TASK PROMPT
Would you repeat each line below exactly, without the pictures?

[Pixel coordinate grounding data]

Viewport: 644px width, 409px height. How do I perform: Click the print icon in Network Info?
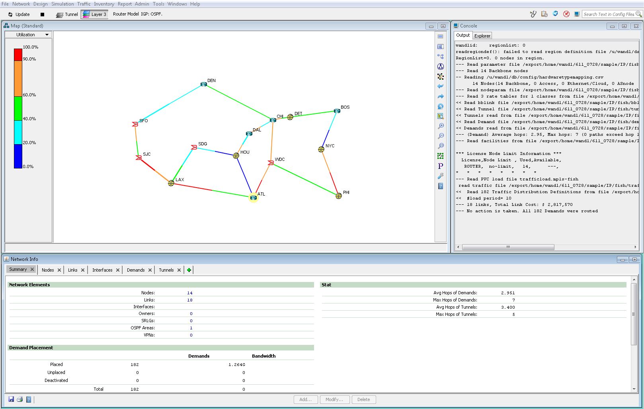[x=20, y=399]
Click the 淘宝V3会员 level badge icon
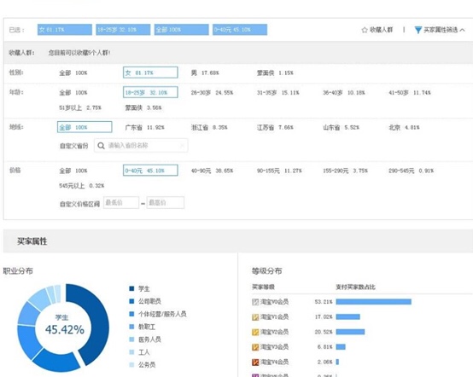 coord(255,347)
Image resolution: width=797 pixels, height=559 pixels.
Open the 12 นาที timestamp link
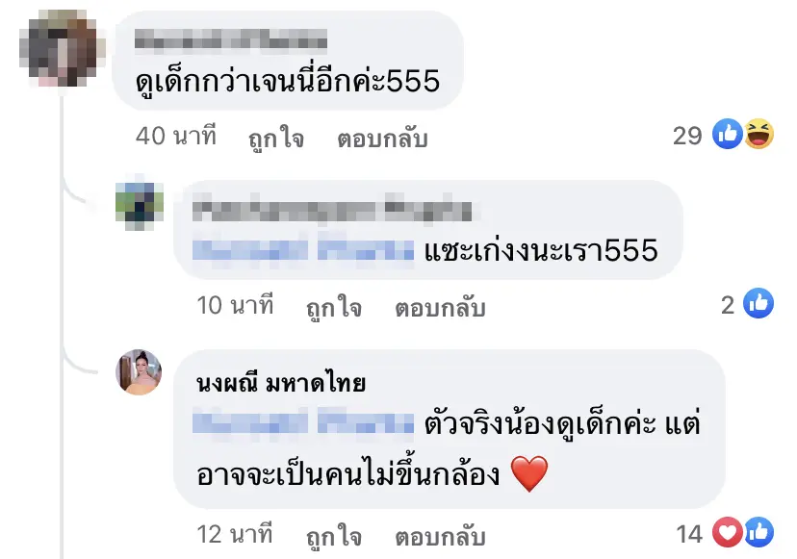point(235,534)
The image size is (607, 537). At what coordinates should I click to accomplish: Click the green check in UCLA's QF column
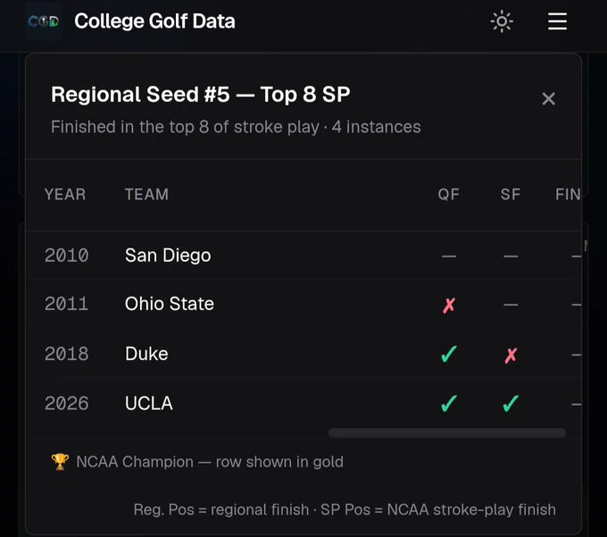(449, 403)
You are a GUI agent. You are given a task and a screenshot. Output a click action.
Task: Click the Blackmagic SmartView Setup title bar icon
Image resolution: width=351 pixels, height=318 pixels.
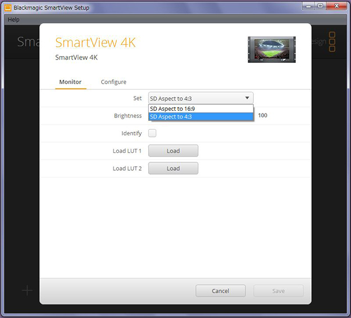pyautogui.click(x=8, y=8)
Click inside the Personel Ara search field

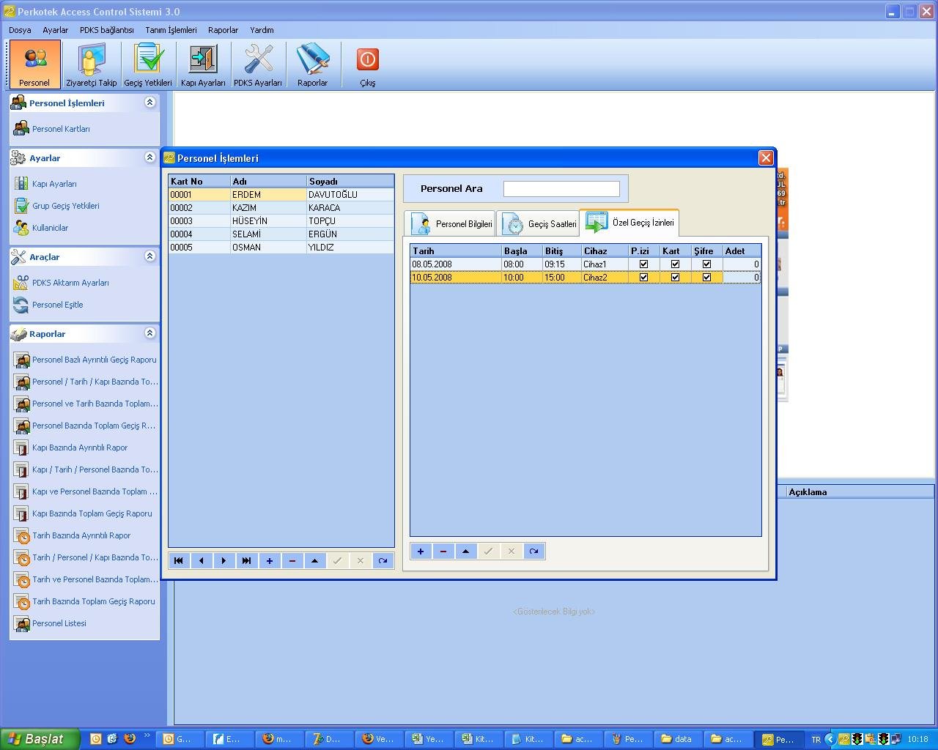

SOLUTION TO THE PROBLEM
Viewport: 644px width, 409px height. How do I perform: Click the print icon in Network Info?
[x=20, y=399]
Click the 淘宝V3会员 level badge icon
 coord(255,347)
Image resolution: width=797 pixels, height=559 pixels.
Open the 12 นาที timestamp link
point(235,534)
The image size is (607, 537). At what coordinates should I click to accomplish: Click the green check in UCLA's QF column
(449, 403)
You are a GUI agent. You are given a task and a screenshot. Output a click action.
Task: Click the Blackmagic SmartView Setup title bar icon
Image resolution: width=351 pixels, height=318 pixels.
pyautogui.click(x=8, y=8)
Click inside the Personel Ara search field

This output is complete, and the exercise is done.